Source passage -
========
Digital healthcare in Malawi: Current state
Malawi’s population is estimated at 18.09 million according to the World Bank, of which about 83% live in the rural areas. The government of Malawi has a national healthcare service which is government funded, and free to all Malawians at the point of delivery. Government healthcare is provided in three forms health centres at the local level, regional or rural hospitals one level up, and district hospitals at the highest level.
According to WHO, total expenditure on health per capita is US$93, and expenditure on health as a percentage of GDP is 11.4%, but the country has the lowest health spending per capita $39.2 in the Southern Africa region.
In nearly all of the 28 districts, especially those hardest to reach, there is insufficient health infrastructure to ensure quality health service delivery. With little funding, research is limited by resources, and diagnosis is largely based on clinical presentation. Most laboratory, imaging, and testing facilities are often only available at the major district hospitals.
========
Supplied records -
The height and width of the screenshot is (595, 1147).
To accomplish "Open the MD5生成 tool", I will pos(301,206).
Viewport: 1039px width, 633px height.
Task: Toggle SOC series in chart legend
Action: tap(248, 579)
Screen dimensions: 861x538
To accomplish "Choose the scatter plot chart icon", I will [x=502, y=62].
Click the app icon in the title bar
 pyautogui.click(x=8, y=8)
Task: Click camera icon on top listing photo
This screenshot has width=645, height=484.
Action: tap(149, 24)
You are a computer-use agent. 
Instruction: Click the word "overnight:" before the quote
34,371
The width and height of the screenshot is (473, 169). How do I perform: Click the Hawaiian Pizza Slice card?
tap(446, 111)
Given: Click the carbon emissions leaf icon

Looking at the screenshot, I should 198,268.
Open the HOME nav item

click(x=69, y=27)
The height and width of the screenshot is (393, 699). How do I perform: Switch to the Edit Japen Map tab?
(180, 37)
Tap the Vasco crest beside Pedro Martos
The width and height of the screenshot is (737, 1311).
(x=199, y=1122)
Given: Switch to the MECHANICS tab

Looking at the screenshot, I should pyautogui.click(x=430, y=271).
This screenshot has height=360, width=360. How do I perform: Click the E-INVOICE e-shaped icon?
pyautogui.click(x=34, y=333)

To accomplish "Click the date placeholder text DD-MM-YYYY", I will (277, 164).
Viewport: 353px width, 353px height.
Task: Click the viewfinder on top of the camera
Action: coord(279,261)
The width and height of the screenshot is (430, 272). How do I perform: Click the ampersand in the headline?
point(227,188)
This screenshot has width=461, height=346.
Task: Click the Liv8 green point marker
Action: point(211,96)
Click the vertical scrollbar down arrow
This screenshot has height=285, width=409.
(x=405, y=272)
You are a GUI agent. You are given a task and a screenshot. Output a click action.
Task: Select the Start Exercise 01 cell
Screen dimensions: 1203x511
========
Exercise set -
1. In the passage on digital healthcare in Malawi, copy word for word everything from "Digital healthcare in" down to "Southern Africa region.".
2. According to the passage on digital healthcare in Malawi, why is research limited, and what does diagnosis largely rely on? Answer in one to three sentences.
3. What share of Malawi's population lives in rural areas, according to the passage on digital healthcare in Malawi?

Outputs for the tasks -
1.
Digital healthcare in Malawi: Current state
Malawi’s population is estimated at 18.09 million according to the World Bank, of which about 83% live in the rural areas. The government of Malawi has a national healthcare service which is government funded, and free to all Malawians at the point of delivery. Government healthcare is provided in three forms health centres at the local level, regional or rural hospitals one level up, and district hospitals at the highest level.
According to WHO, total expenditure on health per capita is US$93, and expenditure on health as a percentage of GDP is 11.4%, but the country has the lowest health spending per capita $39.2 in the Southern Africa region.

2. Research is limited by resources because there is little funding. As a result, diagnosis is largely based on clinical presentation.

3. About 83%.